[Dataset content Boundary: Start]

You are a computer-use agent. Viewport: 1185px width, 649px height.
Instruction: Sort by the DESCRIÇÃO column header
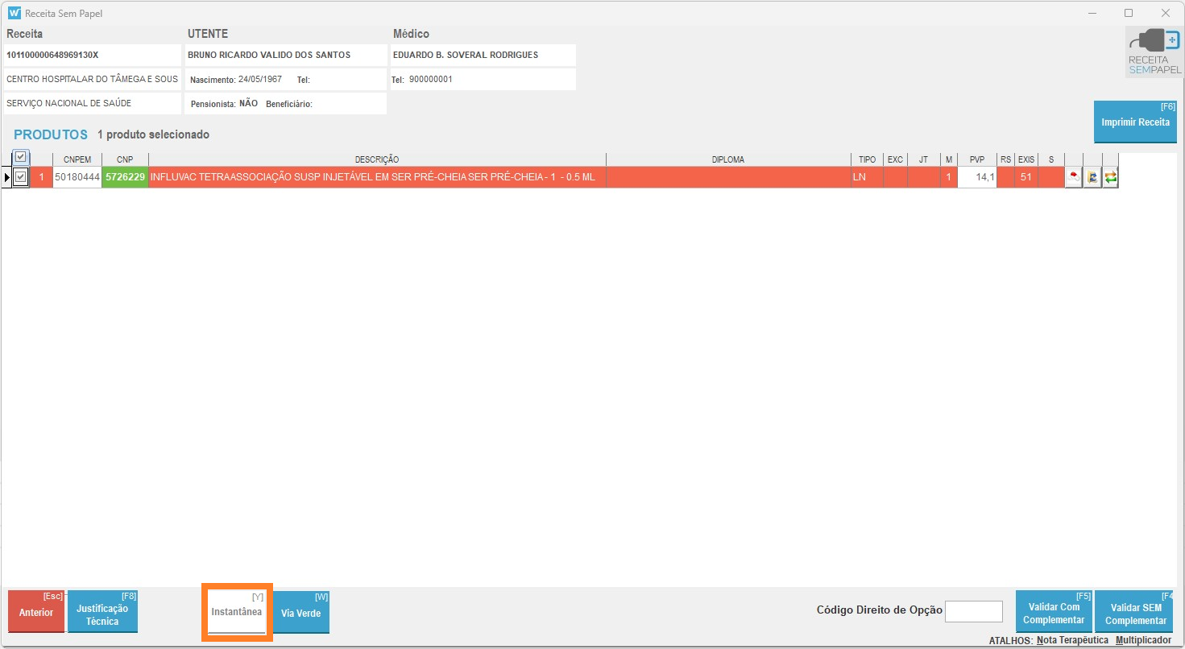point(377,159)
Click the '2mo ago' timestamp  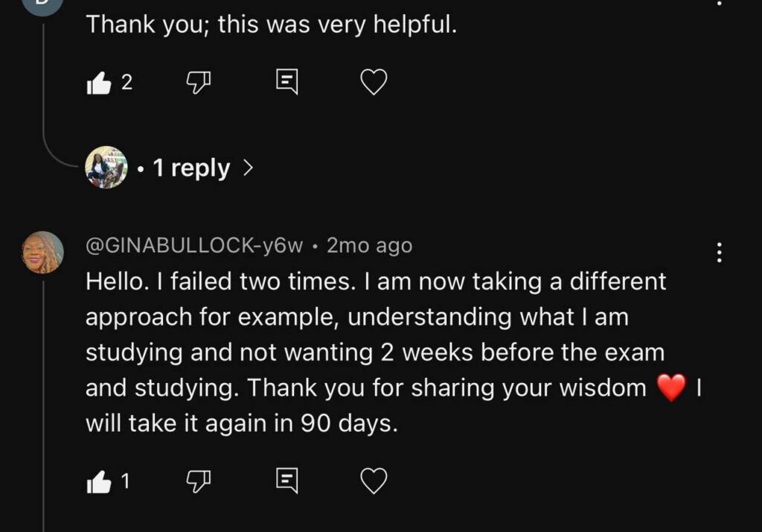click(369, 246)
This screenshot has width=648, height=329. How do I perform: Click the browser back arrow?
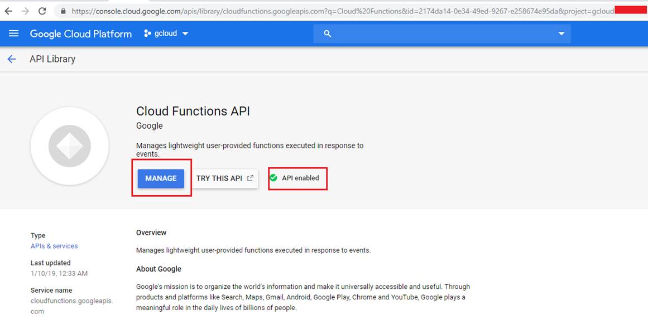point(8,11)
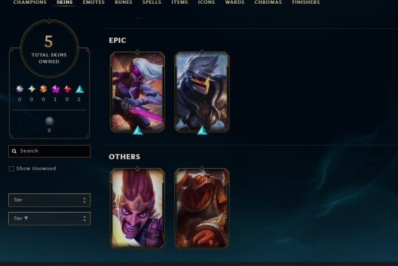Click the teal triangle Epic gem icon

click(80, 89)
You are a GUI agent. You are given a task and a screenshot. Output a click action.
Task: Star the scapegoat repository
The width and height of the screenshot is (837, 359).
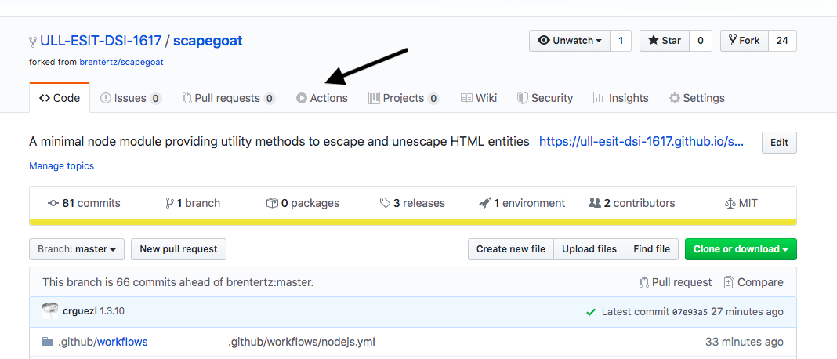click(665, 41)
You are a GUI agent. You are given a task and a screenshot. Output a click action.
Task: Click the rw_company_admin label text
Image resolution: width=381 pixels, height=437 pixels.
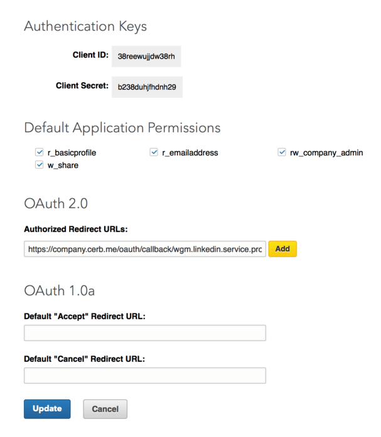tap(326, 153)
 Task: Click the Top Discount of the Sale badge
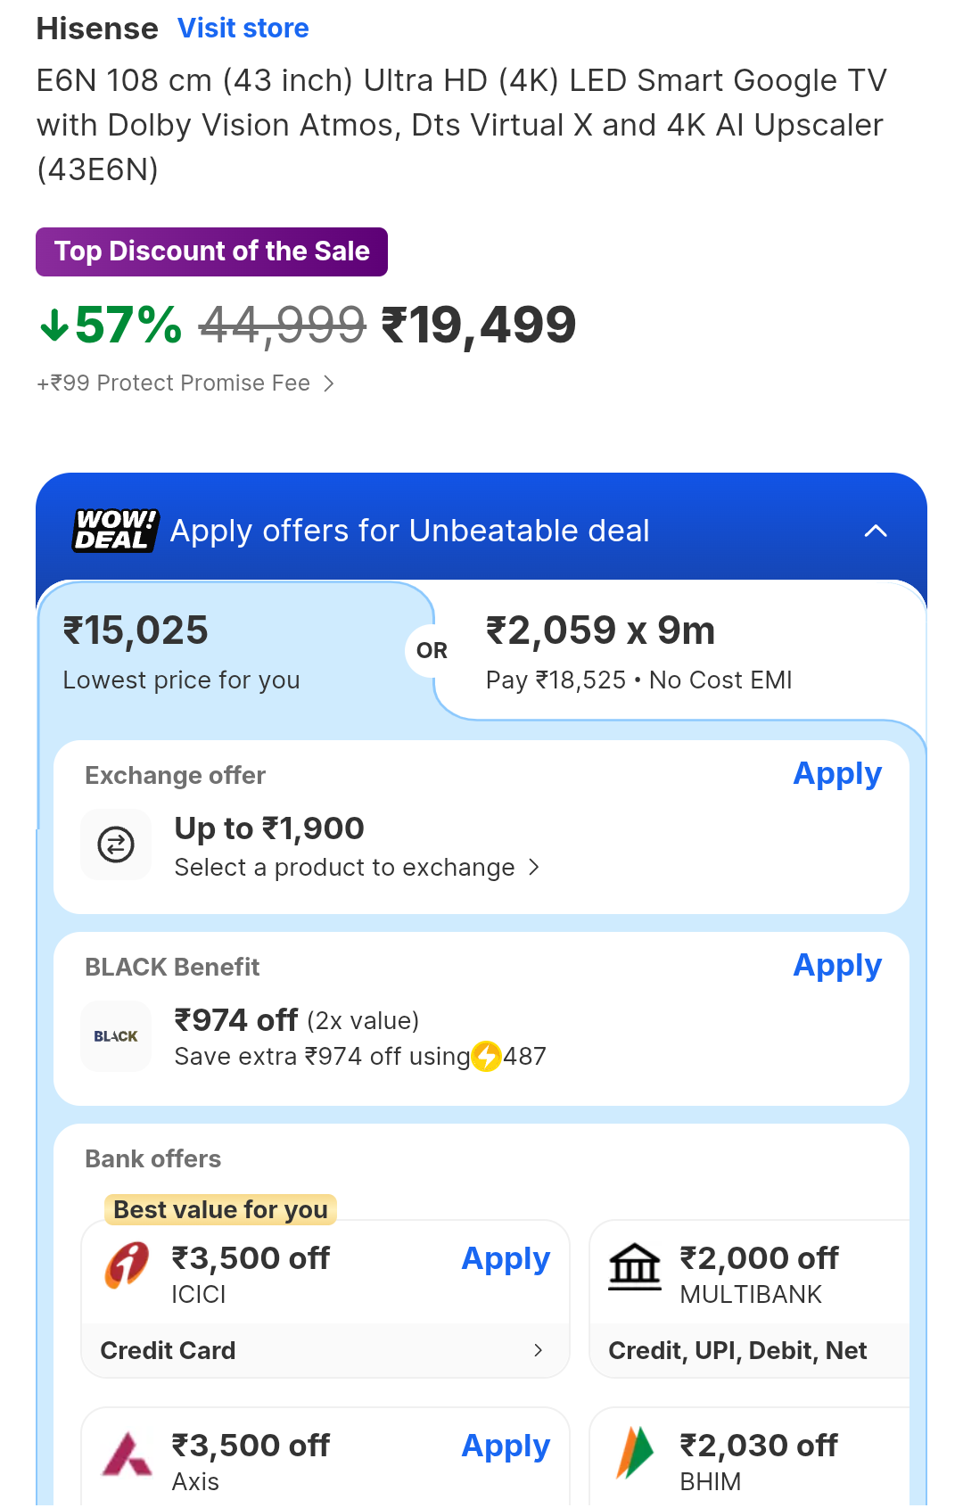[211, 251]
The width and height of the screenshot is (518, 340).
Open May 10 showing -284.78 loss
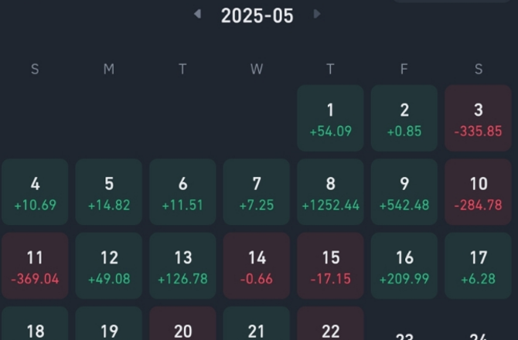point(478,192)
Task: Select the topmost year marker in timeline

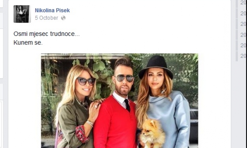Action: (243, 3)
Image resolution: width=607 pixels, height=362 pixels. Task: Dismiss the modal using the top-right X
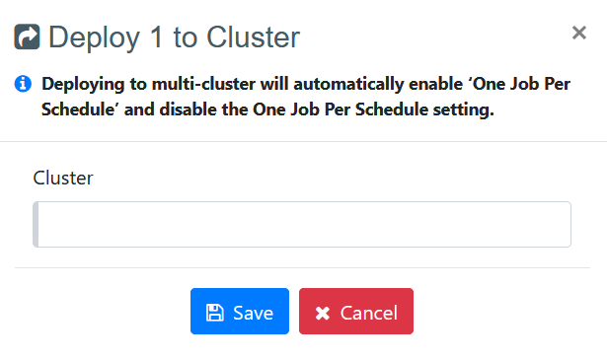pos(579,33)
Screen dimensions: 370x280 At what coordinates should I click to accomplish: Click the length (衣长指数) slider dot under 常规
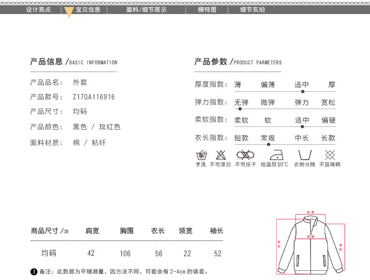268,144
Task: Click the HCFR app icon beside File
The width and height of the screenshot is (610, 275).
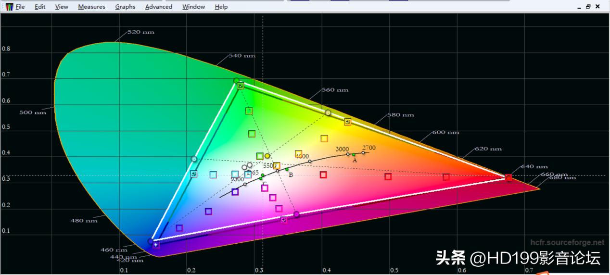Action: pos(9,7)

[Dataset content Boundary: End]

Transcribe every line from the one with "Image resolution: width=607" to the last line of the records above, exactly, excluding pictures.

Image resolution: width=607 pixels, height=362 pixels. Task: Dismiss the modal using the top-right X
pos(579,33)
Screen dimensions: 370x280 At what coordinates should I click to accomplish: Click the length (衣长指数) slider dot under 常规
268,144
Task: Click the HCFR app icon beside File
The width and height of the screenshot is (610, 275).
Action: pos(9,7)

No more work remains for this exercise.